Medical officials said this is believed to be the first double lung transplant due to vaping in the United States.
While the boy is doing as well as can be expected, he has a long, intense recovery ahead, according to officials.
“This teenager faced imminent death had he not received a lung transplant,” Dr. Hassan Nemeh said. “This is a preventable tragedy. And we have so much respect for this family for allowing us to share their pain to prevent the same from happening to others. The damage that these vapes do to people’s lungs is irreversible. Please think of that -- and tell your children to think of that.”
Nemeh, surgical director of thoracic organ transplant at Henry Ford Hospital, performed the transplant with surgeons Dr. Themistokles Chamogeorgakis and Dr. Diazo Tanaka and a team of experts in Detroit.
Here’s a statement from the boy’s family:
"We asked Henry Ford doctors to share that the horrific life-threatening effects of vaping are very real! Our family could never have imagined being at the center of the largest adolescent public health crisis to face our country in decades.
"Within a very short period of time, our lives have been forever changed. He has gone from the typical life of a perfectly healthy 16-year old athlete – attending high school, hanging out with friends, sailing and playing video games – to waking up intubated and with two new lungs, facing a long and painful recovery process as he struggles to regain his strength and mobility, which has been severely impacted.
"We are forever grateful to the organ donor and their compassionate family for making the selfless decision to donate the gift of life. We are also grateful for the collaboration of the medical teams at Henry Ford, Children’s Hospital of Michigan and Ascension St. John Hospital, for working together to provide a second chance at life.
“If this press announcement saves just one person, prevents others from vaping, or inspires someone addicted to seek help to quit, it is surely a step in the right direction. We ask that you please respect our privacy as we concentrate on our son’s recovery.”
Doctors said the boy was admitted to St. John Hospital on Sept. 5 with apparent pneumonia symptoms.
He was transferred to Children’s Hospital of Michigan on Sept. 17 and hooked up to an extracorporeal membrane oxygenation to keep him alive, doctors said.
When the boy’s condition worsened, doctors contacted Dr. Lisa Allenspach, pulmonologist and the Medical Director of Henry Ford’s Lung Transplant Program, to see if he would be a lung transplant candidate.
“As a leading lung transplant center in the Midwest, we were grateful to be able to offer assistance and plan to continue to support the family as he recovers over the next few months,” Allenspach said. “Vaping has become an epidemic among youth in the United States. A recent survey of over 10,000 U.S. high school and middle school students showed 28% of high school students and 11% of middle school students self-reported ongoing use of e-cigarettes, most frequently flavored varieties.
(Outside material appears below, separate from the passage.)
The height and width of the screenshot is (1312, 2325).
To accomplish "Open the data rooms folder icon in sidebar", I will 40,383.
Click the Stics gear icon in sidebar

We are just beginning to see the enormous health consequence jeopardizing the youth in our country.”
The boy was critically ill when he arrived at Henry Ford Hospital on Oct. 3, officials said.
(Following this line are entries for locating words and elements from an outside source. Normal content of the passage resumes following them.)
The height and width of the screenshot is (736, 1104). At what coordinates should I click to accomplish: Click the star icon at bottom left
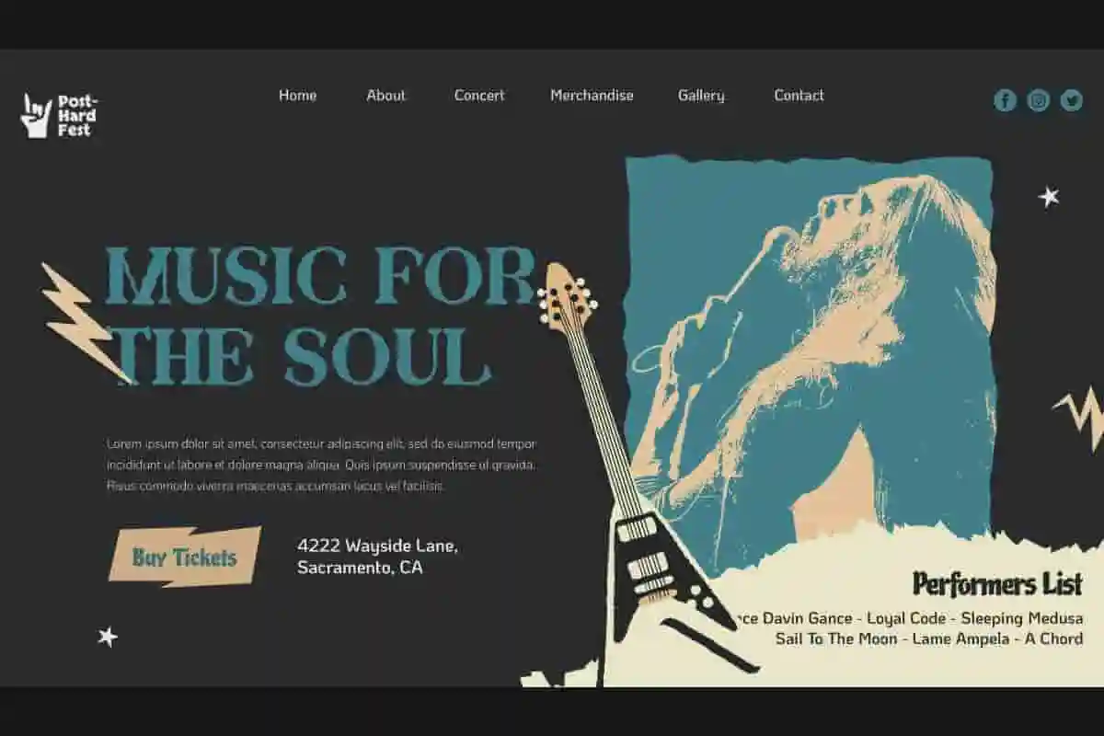point(108,636)
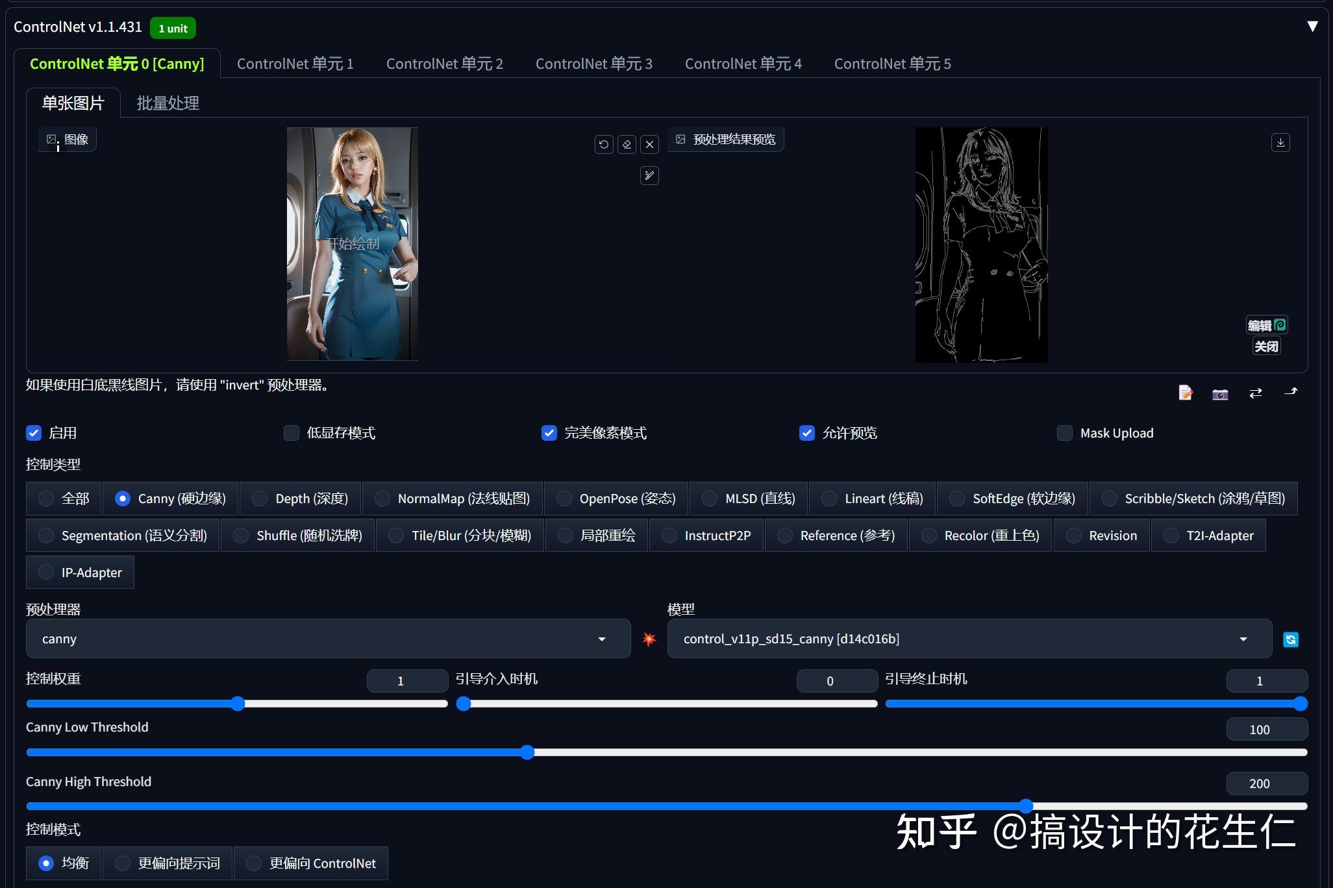This screenshot has width=1333, height=888.
Task: Click the camera icon to enable webcam input
Action: [1219, 393]
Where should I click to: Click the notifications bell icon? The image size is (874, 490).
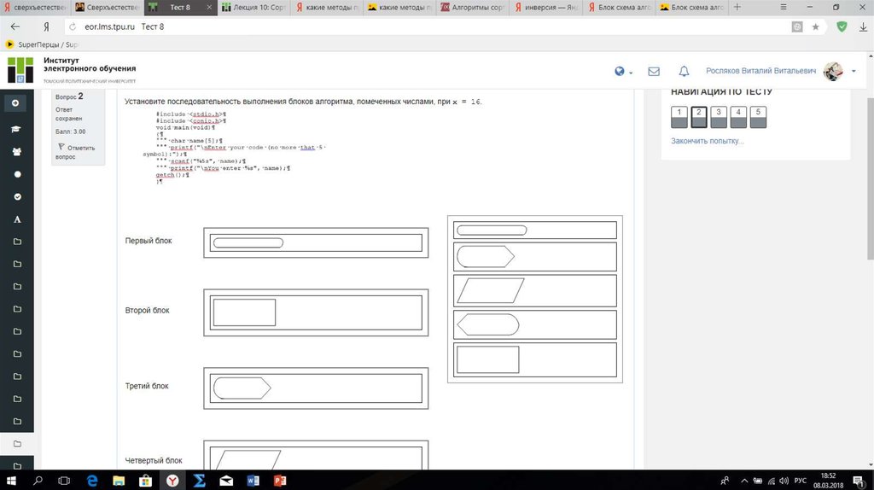684,72
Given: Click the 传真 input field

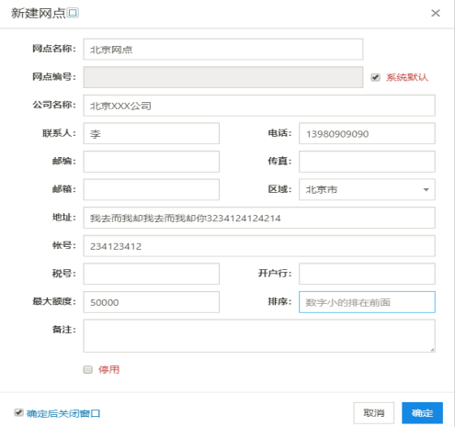Looking at the screenshot, I should (x=367, y=162).
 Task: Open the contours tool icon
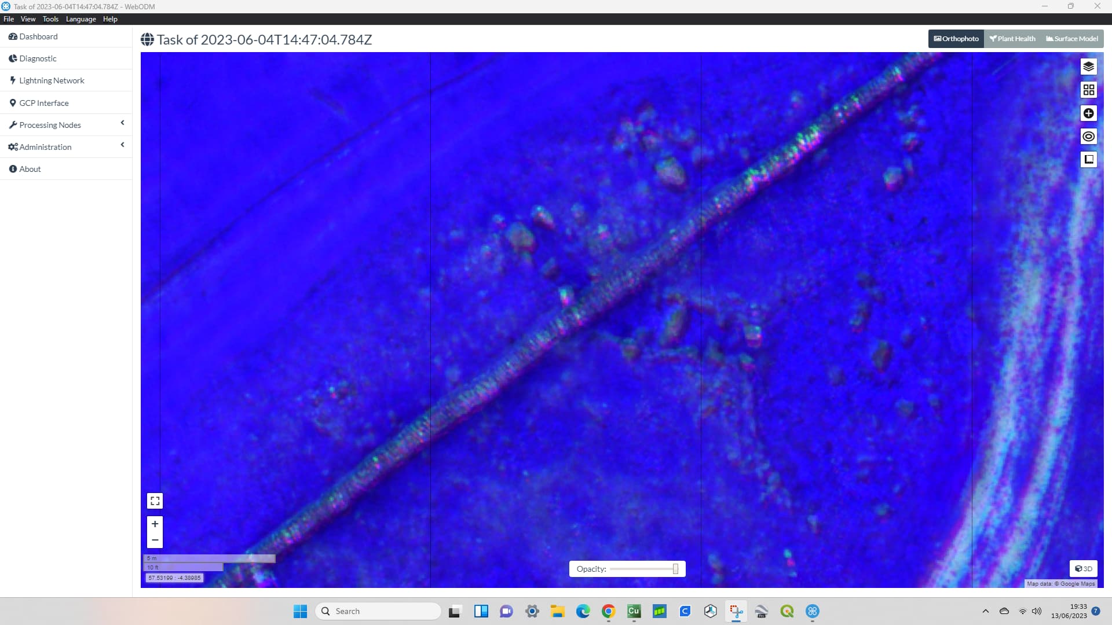tap(1088, 136)
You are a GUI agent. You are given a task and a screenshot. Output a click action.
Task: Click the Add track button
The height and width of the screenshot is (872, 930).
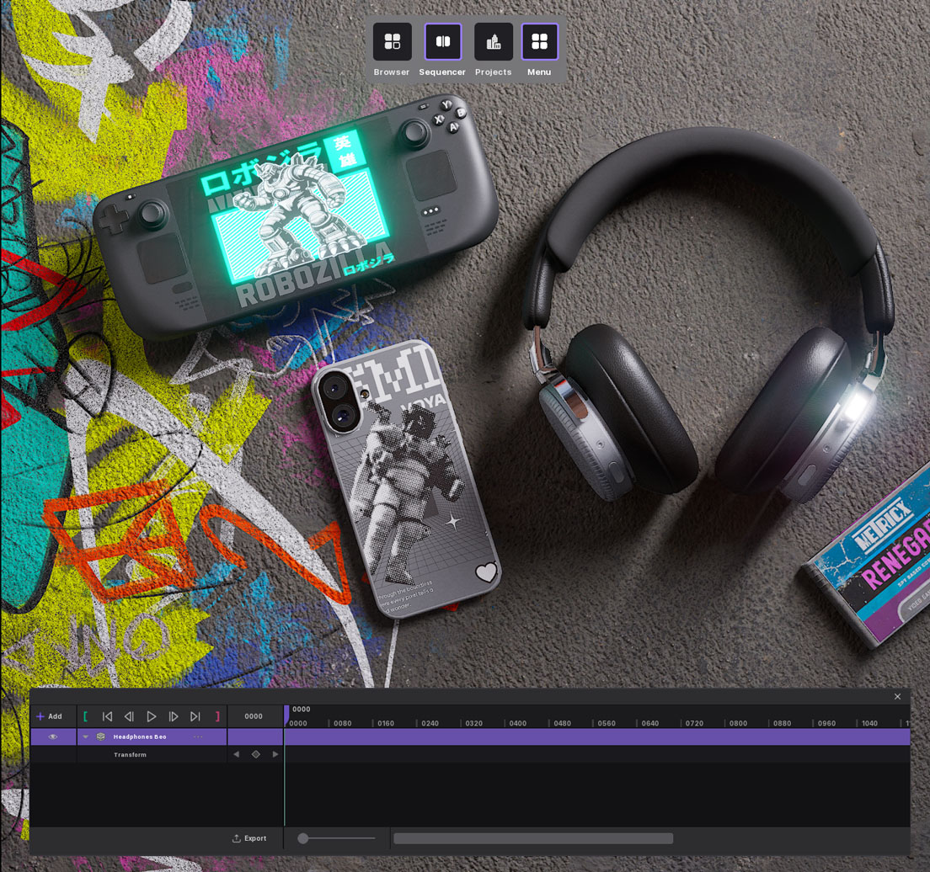[x=49, y=716]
He was placed on the waiting list for a transplant Oct. 8, but his damage was so severe and he was so close to death that he shot to the top of the list, according to authorities.
A successful transplant was performed Oct. 15, medical officials said.
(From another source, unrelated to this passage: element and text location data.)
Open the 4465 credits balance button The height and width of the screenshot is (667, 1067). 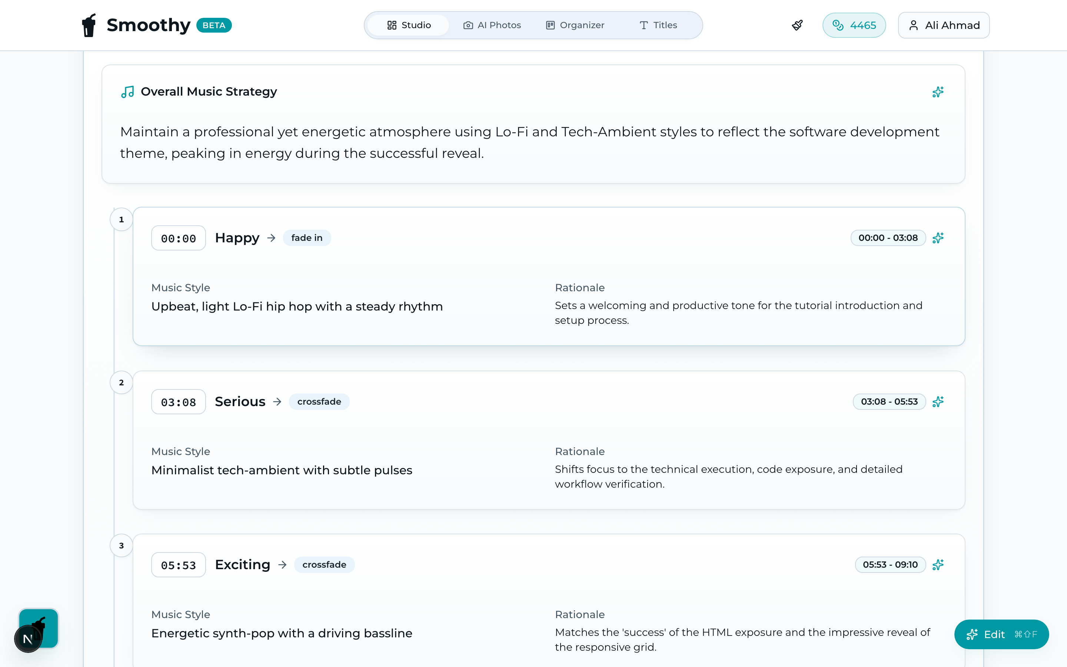[x=854, y=25]
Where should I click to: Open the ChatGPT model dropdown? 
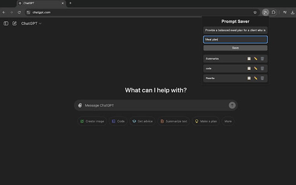pos(31,23)
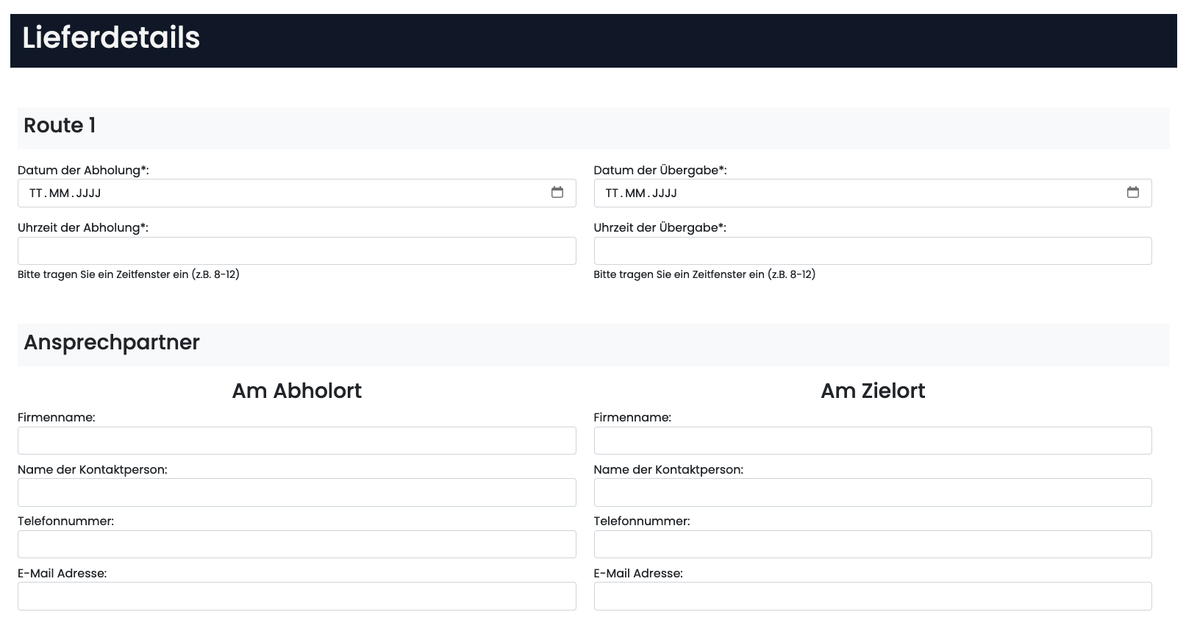Click the Ansprechpartner section heading
Viewport: 1186px width, 623px height.
[x=112, y=343]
Full recovery from a lung transplant can take months, doctors said. He came off a ventilator Oct. 27 and is working to walk and regain his strength, officials said.
Dangers of vaping
As of Tuesday, 39 people have died and more than 2,000 have suffered lung injuries due to vaping in the U.S., experts said.
There have been 46 cases of severe lung disease linked to vaping, including one death, according to officials.